Tambaleante me dirigí al baño; no sabía qué era lo que me pasaba solo que entre las sábanas no encontraba el cobijo que necesitaba. Ni siquiera pude llegar al inodoro cuando me vi tumbada sobre el frío suelo de los azulejos con la mirada puesta en el blanco techo (ese recién pintado que pensé en su momento significaba el cambio que tanto necesitaba en mi vida), y con sudores fríos y palpitaciones que retumbaban en mi pecho cada vez más rápido tuve que pensar. No sabía qué hacer. Si gritar a mi pareja para que apareciera o… ¿qué podría hacer él? Enseguida lo descarté, aquello solo le preocuparía más, o peor aún, querría llevarme al hospital. Solo pensar en verme en una sala de espera atestada de personas, el ruido… Qué va, lo deseché de inmediato. Me levanté como buenamente pude y me senté sobre la taza con los ojos cerrados a la espera de que todo dejara de dar vueltas a mi alrededor. Apenas tres minutos después me di cuenta de que no resolvería nada así y sería mejor volver a mi cama, donde al menos sentiría que era algo conocido. Mi zona de confort, aunque todos gritaban en mi cabeza que nunca debería estar ahí.

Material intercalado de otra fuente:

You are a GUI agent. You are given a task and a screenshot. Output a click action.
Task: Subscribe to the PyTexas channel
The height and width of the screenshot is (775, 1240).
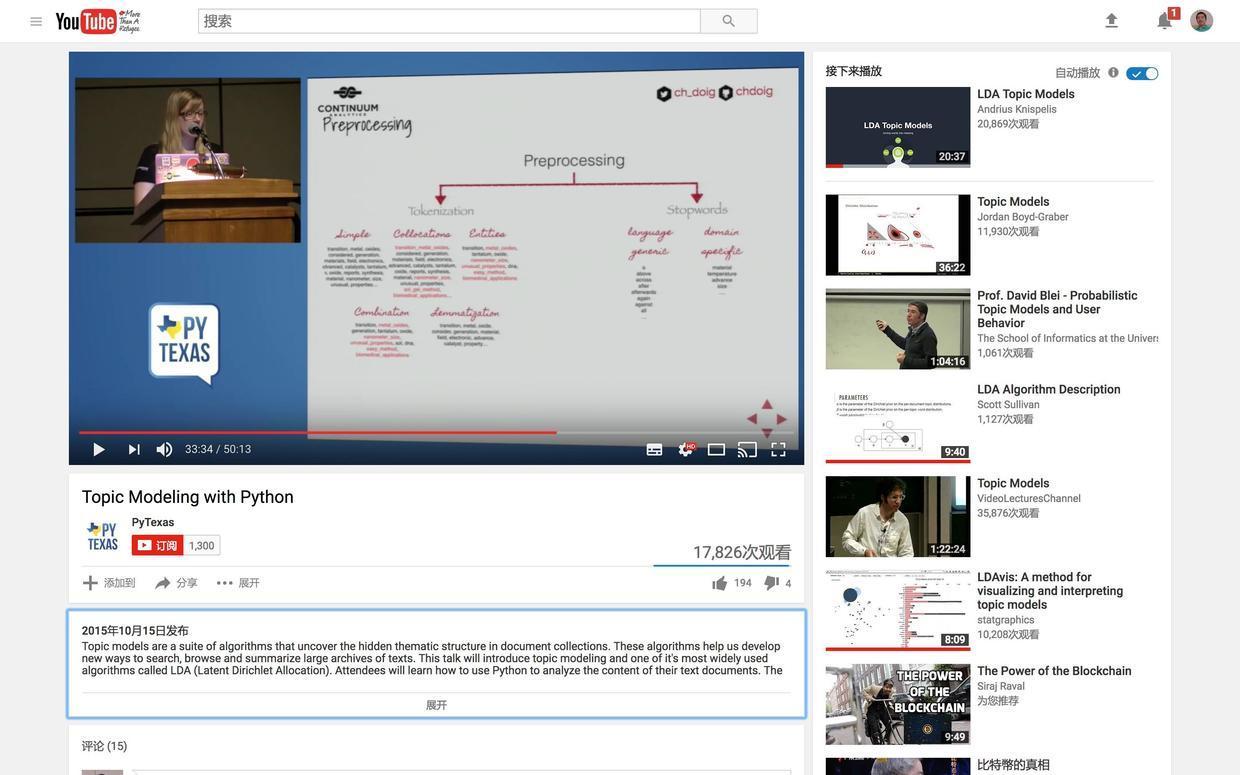[x=158, y=545]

Me tumbé tras los escasos diez pasos que separaban una estancia de otra y me acurruqué en una posición en la que estuviera cómoda. Cerré los ojos y esperé a que el sueño se apoderara de mí entre angustias y náuseas. No negaré la evidencia, aquello costaba. Ya sabéis, no pensar en todo lo que daba vueltas como una lavadora en mi estómago y en mi cabeza, porque esta no se quedaba atrás. Pero por fin los rayos de luz de un nuevo día entraron por la ventana y, sin esperarlo, una sonrisa se dibujó en mi rostro. «¿Había pasado ya? ¿Me encontraba bien?», me decía en silencio por no despertar a la niebla nocturna de la noche anterior. Oía a mi pareja respirando aún dormida en su lado de la cama y me di la vuelta para abrazarle con toda la fuerza que podían mis brazos. Se sobresaltó. Se incorporó con el miedo en su expresión, pero se relajó al ver la sonrisa en mis ojos.

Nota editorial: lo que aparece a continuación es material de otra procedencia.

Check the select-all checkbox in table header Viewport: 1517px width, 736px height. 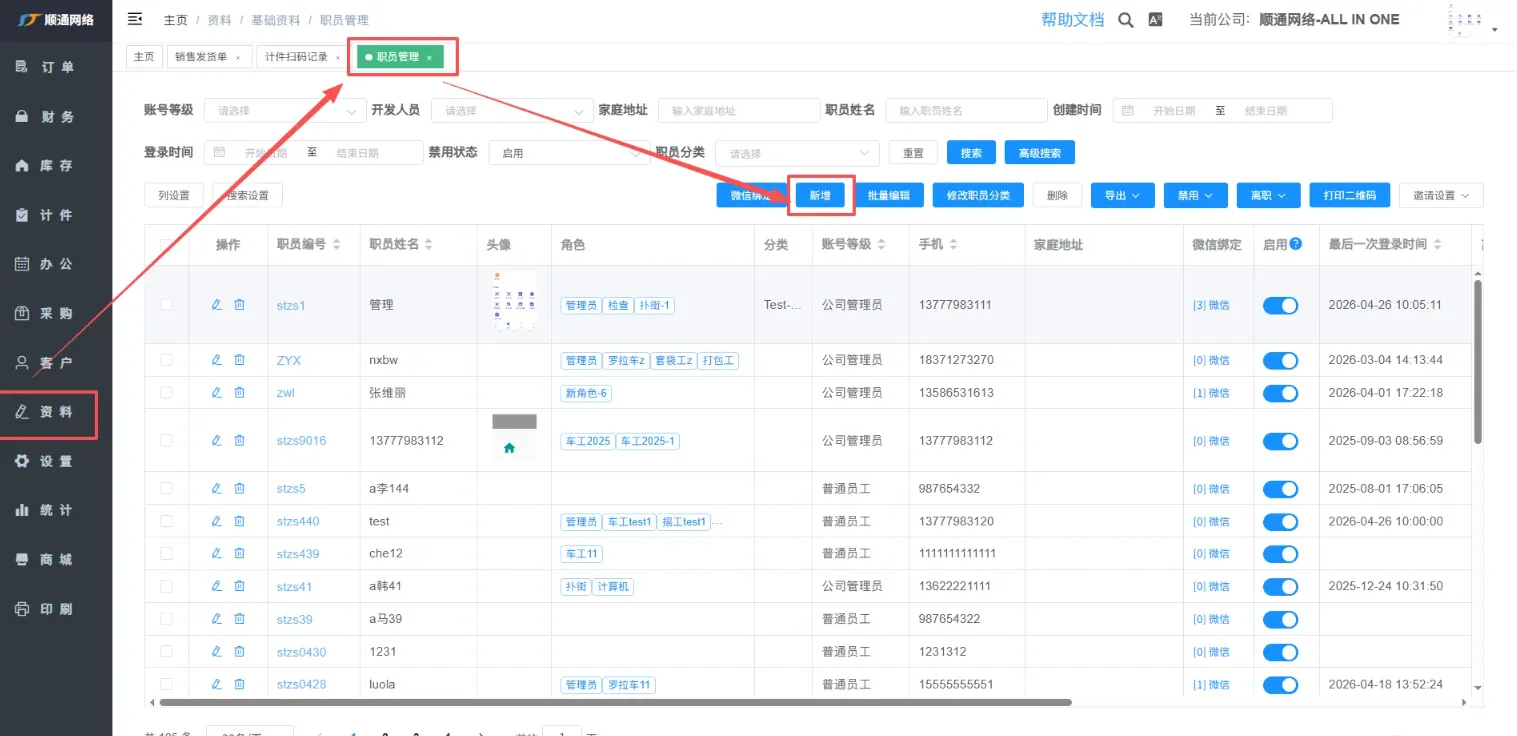166,245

Mientras desayunábamos su expresión cambió al ver como la mía lo hacía también. Yo quise suavizar mis rasgos, pero eso no iba a engañarle; demasiados años juntos. Me puse en pie y fui directa al baño. Me acuclillé frente a la taza pero nada salió de mi interior. «¿Qué mierda me ocurría?», me pregunté antes de que mi pareja proporcionara luz a la neblina creada por mí misma a mi alrededor. Me ayudó a ponerme en pie y a volver al salón donde el desayuno sollozaba creyendo ser el culpable de mi rostro gris. Él me abrazó antes de traerme algo de comida que si tuviera permiso para recorrer mi interior y supe (si es que antes no lo sabía ya) que aquel, era el lugar que de verdad necesitaba. Sin cuentos de hadas. Solo con la realidad, a pesar de que la niebla de esta estuviera siempre conmigo. Pero también estaría quién me sacara de ahí para acercarme a la luz si yo no podía.